Author:
Publication: BBC News
Date: November 12, 2001
A British journalist who was deported
from Pakistan at the weekend says she believes the action may have been
triggered by her discovery of collusion between some Pakistani army officers
and the Taleban.
Sunday Telegraph reporter Christina
Lamb said authorities which deported her gave no explanation and detained
her for 18 hours without food. She told BBC News Online she was kept in
the dark about why she and photographer Justin Sutcliffe were sent home
from Islamabad on Saturday.
The pair had been detained by Pakistani
authorities since the early hours on Friday in the border city of Quetta.
Miss Lamb, 35, said they were woken in their hotel in the middle of the
night by five members of the military intelligence and two police officers.
She said they were driven to a railway
rest room and then flown to Islamabad, but not allowed to sleep, eat or
make contact with Britain until they were sent home the next day.
Foreign Secretary Jack Straw has
expressed concern about the deportation and plans to stay in contact with
Miss Lamb about any further representations to Pakistan.
Miss Lamb said she had uncovered
evidence of a covert operation by rogue elements in the Pakistani military
intelligence service to smuggle arms to the Taleban. But the deportation
order vaguely described the reason as "acting in a manner prejudicial to
the external affairs and security of Pakistan".

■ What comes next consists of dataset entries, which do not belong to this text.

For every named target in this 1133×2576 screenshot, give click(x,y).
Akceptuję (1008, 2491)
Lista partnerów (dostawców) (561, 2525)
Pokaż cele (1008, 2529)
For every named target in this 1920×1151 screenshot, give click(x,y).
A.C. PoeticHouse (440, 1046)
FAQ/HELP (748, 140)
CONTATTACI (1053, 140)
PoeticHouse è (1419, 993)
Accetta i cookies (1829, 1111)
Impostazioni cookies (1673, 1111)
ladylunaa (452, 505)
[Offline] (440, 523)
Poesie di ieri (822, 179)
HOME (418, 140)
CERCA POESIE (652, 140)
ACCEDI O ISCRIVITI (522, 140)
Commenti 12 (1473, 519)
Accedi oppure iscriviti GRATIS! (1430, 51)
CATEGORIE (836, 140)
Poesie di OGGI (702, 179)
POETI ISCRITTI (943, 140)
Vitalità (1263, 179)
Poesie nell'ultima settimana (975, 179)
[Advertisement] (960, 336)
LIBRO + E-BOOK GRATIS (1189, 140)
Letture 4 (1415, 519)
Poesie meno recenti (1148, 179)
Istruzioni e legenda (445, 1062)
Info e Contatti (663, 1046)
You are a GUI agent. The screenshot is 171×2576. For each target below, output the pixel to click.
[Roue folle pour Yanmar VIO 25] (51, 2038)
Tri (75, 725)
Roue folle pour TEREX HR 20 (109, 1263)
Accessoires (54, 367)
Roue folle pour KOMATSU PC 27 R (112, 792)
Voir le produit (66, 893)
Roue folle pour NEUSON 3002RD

Miss Lamb said: "It's a matter of
huge concern that a country we are in alliance with in fighting for freedom,
is treating people in such a barbaric manner.
"To deport people without giving
them any chance to answer any charge that they are supposed to have done
is incredibly frustrating."
The Sunday Telegraph is planning
legal action against Pakistani newspapers that recently claimed the pair
had booked an airline ticket from Quetta in the name of Osama Bin Laden.
Miss Lamb, who has a two-year-old son called Lorenzo, said that was not
true and related to a throwaway remark she made to a travel agent who said
she could book a flight under a false name.
She said she thought the airline
ticket stories, which accused her of trying to prove Bin Laden was in Pakistan,
were the pretext for the deportation. Her son and boyfriend in Portugal
were worried about her safety after they were told by the hotel she had
checked out in the middle of the night.
Miss Lamb, who has been reporting
in Pakistan since 1987, said her detention was very frightening and made
her feel like a criminal. She said she thought it was probably the result
of her investigations into the allegedly pro-Taleban actions of the Pakistani
military intelligence.
Miss Lamb told BBC News Online:
"Even the spokesman for President Musharraf was shocked to hear about our
experience and other senior government officials knew nothing about it.
"This begs the question 'Is he really
in control of the military intelligence and who is actually running the
country?'"
Sunday Telegraph editor Dominic
Lawson said: "We have been given no reason for the deportations beyond
the vaguest generalities. "Christina was simply carrying out her duties
as a journalist."
Labour rebel MP Paul Marsden was
on a fact-finding mission in Pakistan when Miss Lamb was detained. She
said he helped to raise the alarm about her plight and may have helped
secure her freedom. Miss Lamb said she wanted to return to Pakistan to
continue her work as soon as possible.